==== RECORDS FOR THE TASK
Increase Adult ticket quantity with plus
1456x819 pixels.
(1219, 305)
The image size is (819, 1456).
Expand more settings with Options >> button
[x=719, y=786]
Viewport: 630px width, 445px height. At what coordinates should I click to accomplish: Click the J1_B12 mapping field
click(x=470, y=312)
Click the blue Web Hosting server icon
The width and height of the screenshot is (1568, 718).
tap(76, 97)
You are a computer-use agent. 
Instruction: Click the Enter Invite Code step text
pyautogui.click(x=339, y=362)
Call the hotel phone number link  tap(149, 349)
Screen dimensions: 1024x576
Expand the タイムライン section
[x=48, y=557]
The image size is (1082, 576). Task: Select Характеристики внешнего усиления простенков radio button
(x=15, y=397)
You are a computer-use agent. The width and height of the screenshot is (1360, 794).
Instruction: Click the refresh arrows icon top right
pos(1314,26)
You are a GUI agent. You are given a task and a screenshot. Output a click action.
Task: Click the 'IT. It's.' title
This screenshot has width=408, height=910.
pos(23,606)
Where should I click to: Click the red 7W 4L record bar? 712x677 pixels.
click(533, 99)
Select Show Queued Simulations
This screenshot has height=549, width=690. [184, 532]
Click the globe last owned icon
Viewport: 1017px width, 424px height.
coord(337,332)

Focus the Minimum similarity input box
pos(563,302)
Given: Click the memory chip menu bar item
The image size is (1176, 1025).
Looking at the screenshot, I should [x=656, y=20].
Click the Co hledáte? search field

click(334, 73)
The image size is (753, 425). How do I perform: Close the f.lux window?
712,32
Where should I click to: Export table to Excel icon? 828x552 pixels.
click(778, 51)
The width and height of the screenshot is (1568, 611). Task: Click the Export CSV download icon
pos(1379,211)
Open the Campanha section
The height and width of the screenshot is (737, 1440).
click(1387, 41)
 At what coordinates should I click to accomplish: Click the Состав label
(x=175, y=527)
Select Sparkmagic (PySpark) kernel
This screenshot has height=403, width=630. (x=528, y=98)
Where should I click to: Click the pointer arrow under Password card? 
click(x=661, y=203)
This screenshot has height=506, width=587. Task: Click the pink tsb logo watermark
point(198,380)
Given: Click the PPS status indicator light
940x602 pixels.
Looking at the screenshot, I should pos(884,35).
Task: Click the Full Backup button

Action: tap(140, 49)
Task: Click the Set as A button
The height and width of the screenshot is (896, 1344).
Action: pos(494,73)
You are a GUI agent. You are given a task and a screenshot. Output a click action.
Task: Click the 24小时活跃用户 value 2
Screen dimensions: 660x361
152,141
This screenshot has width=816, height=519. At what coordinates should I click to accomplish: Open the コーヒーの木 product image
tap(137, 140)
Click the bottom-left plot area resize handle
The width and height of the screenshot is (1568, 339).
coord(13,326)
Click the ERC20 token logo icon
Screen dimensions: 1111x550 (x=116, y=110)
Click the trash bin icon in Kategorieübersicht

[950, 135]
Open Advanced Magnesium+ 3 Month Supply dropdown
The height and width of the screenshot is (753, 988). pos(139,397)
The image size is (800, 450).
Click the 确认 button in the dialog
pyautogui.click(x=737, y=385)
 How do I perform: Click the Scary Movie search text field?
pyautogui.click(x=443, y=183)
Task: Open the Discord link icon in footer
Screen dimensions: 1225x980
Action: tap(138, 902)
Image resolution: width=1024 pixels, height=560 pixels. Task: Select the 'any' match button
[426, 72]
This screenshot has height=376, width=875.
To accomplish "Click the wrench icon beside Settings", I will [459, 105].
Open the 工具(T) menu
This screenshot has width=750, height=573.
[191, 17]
========
WHAT YOU WILL DO:
Which lines of the data contain the string "link"? Copy each of them.

RESPONSE FOR THIS EXERCISE:
Call the hotel phone number link  tap(149, 349)
Task: Open the Discord link icon in footer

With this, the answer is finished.